Transcribe every record exactly, omitting none.

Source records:
=== Section Start ===

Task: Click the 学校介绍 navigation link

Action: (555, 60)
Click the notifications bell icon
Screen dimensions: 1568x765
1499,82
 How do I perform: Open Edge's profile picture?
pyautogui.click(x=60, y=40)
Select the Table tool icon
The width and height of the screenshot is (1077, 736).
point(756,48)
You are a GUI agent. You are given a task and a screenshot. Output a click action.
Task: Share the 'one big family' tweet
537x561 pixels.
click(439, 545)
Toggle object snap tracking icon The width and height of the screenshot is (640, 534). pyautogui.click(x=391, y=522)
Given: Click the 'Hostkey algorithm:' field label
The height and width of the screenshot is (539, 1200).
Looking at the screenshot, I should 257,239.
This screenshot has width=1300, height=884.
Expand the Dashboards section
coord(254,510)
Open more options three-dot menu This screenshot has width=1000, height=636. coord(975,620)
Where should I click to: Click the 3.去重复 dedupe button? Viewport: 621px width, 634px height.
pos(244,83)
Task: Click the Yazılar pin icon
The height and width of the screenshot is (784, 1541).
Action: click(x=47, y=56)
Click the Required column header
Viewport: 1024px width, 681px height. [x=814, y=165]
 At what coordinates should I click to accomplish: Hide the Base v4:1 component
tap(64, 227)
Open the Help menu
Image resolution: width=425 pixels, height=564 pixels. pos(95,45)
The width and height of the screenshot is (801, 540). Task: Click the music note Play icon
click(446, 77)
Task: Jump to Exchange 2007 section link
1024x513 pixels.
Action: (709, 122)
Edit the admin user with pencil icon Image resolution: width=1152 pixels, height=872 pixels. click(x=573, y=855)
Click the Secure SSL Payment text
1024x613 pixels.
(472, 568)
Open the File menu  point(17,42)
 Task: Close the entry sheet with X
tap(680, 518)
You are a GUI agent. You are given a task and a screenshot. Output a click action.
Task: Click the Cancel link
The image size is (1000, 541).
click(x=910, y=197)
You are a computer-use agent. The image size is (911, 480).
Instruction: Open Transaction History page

=== Section End ===

## EXERCISE OUTPUT
Task: Click the 学校介绍 navigation link

Action: (555, 60)
Click the notifications bell icon
Screen dimensions: 1568x765
1499,82
 How do I perform: Open Edge's profile picture?
pyautogui.click(x=60, y=40)
Select the Table tool icon
The width and height of the screenshot is (1077, 736).
point(756,48)
You are a GUI agent. You are given a task and a screenshot. Output a click action.
Task: Share the 'one big family' tweet
537x561 pixels.
click(439, 545)
Toggle object snap tracking icon The width and height of the screenshot is (640, 534). pyautogui.click(x=391, y=522)
Given: Click the 'Hostkey algorithm:' field label
The height and width of the screenshot is (539, 1200).
Looking at the screenshot, I should 257,239.
This screenshot has width=1300, height=884.
Expand the Dashboards section
coord(254,510)
Open more options three-dot menu This screenshot has width=1000, height=636. coord(975,620)
Where should I click to: Click the 3.去重复 dedupe button? Viewport: 621px width, 634px height.
pos(244,83)
Task: Click the Yazılar pin icon
The height and width of the screenshot is (784, 1541).
Action: click(x=47, y=56)
Click the Required column header
Viewport: 1024px width, 681px height. [x=814, y=165]
 At what coordinates should I click to accomplish: Hide the Base v4:1 component
tap(64, 227)
Open the Help menu
Image resolution: width=425 pixels, height=564 pixels. pos(95,45)
The width and height of the screenshot is (801, 540). Task: Click the music note Play icon
click(446, 77)
Task: Jump to Exchange 2007 section link
1024x513 pixels.
Action: (709, 122)
Edit the admin user with pencil icon Image resolution: width=1152 pixels, height=872 pixels. click(x=573, y=855)
Click the Secure SSL Payment text
1024x613 pixels.
(472, 568)
Open the File menu  point(17,42)
 Task: Close the entry sheet with X
tap(680, 518)
You are a GUI agent. You are given a task and a screenshot. Output a click action.
Task: Click the Cancel link
The image size is (1000, 541).
click(x=910, y=197)
You are a computer-use agent. The image size is (911, 480).
Instruction: Open Transaction History page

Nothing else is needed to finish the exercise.